Exercise instructions
Reproduce the Sebi passage from the words "Sebi has also" through the words "structures to list.", swapping "data analytics" for "cloud computing".

Document
The Securities and Exchange Board of India (Sebi) has created an expert panel to examine the norms for direct listing of Indian companies abroad. The listing of equity share capital of companies that are incorporated in India is not allowed on foreign exchanges and vice versa. Although companies incorporated in India can list debt securities on international exchanges through masala bonds, equity share capital can only be listed overseas through an American depositary receipt or global depositary receipt (ADR/GDR) while foreign companies listing on Indian exchanges needs to go through the Indian depositary receipt (IDR) route.

Sebi has also created a panel to look into options that can help make stock market listing more attractive for Indian startups. The panel will look into the existing institutional trading platform (ITP) framework to identify areas for improvement. The framework was created in 2015 to facilitate the listing of companies in popular startup sectors, including e-commerce, data analytics and biotechnology. This follows similar moves made by Hong Kong, which is keen to attract so-called new economy companies and those with weighted voting rights structures to list.

Data block
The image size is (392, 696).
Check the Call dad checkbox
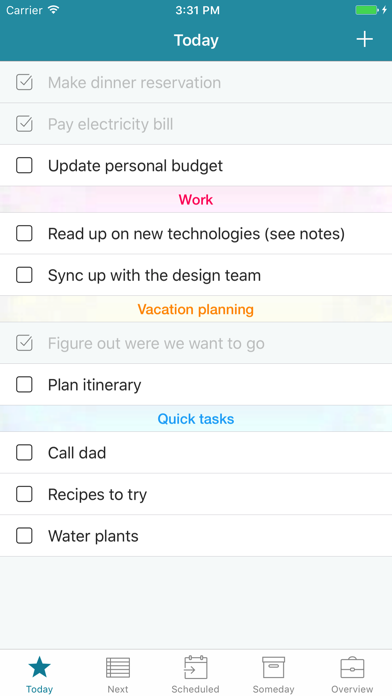tap(24, 453)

Exercise output
Sebi has also created a panel to look into options that can help make stock market listing more attractive for Indian startups. The panel will look into the existing institutional trading platform (ITP) framework to identify areas for improvement. The framework was created in 2015 to facilitate the listing of companies in popular startup sectors, including e-commerce, cloud computing and biotechnology. This follows similar moves made by Hong Kong, which is keen to attract so-called new economy companies and those with weighted voting rights structures to list.